Earlier the KPI was the mean number of interruptions calculated over some time intervals. However, as the process was very unstable this was exposed by the mean value. These results were published on the web and were of course embarrassing. Therefore there was a decision to change KPI to the median value.

The median is the middle of a number of sorted numerical values and is a more robust parameter. This means that if some time intervals contained a lot of interruptions this did not influence the median and thus bad quality was suppressed in the data and not shown.

If we look at the features of this KPI, we see some interesting things. The median value, and the minimum value and the maximum value, are so-called order statistics. (A 'statistic' is something that is calculated from the data: e.g. mean, median, min, max, variation, etc.) 'Order statistics' have a larger natural variation compared to the mean value. A simple explanation is that the mean is calculated using all the data; this is not the case with the order statistics. A KPI with large natural variation is of course less reliable.

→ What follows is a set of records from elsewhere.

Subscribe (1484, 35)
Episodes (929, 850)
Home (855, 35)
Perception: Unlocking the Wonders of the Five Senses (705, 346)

/ The diagram has two curves; one indicating the average of the means and one the average of the medians. The intensity in a Poisson process is well monitored using the average. (This is clearly visible on the diagram. Draw a line from an X-value up to the plus sign and then over to the Y-axis where it will hit the chosen value.)
The median seems to be biased (i.e. it does not correspond to the fault intensity) and at small fault intensities, say below 0.3, it is practically zero. This is also reflected in the low standard deviation of diagram 2 for the same region of the X-axis.
/ Diagram 2 has two curves; one indicating the standard deviation of mean values and one showing the standard deviation of the medians. The X-axis shows different values of lambda (number of interruptions per time unit).
The variation of the median is almost everywhere larger than the variation of the mean. There is also a peculiar behaviour of the median at lambda in the range of, say, 0.4 – 0.8 with a local increase in the variation.
At the lower end of the scale the median of the Poisson process is practically zero, which of course gives less variation. But also an extremely insensitive KPI as the fault intensity might increase or decrease without giving any impact on the KPI!

Example 2. Some years ago a factory invented a KPI consisting of three parts. One part was a quality measure (fault rate or similar), one part was number of unplanned stops and one part was some utilisation measure of the process.

The KPI was intended to be a part of the system for wages to the staff and the main idea was that a decrease in e.g. fault rate would show a better value of the KPI. Each one of the terms in the KPI of course had its own natural variation, i.e. although the process might be stable there was a natural variation.

Using the theory of linear combinations of variables the variation (the variance) is additive and the natural variation of the KPI was inflated. One participant of a course simulated the whole process and it turned out that the natural variation of the KPI was larger that expected (if anything was expected at all). The KPI was therefore abandoned.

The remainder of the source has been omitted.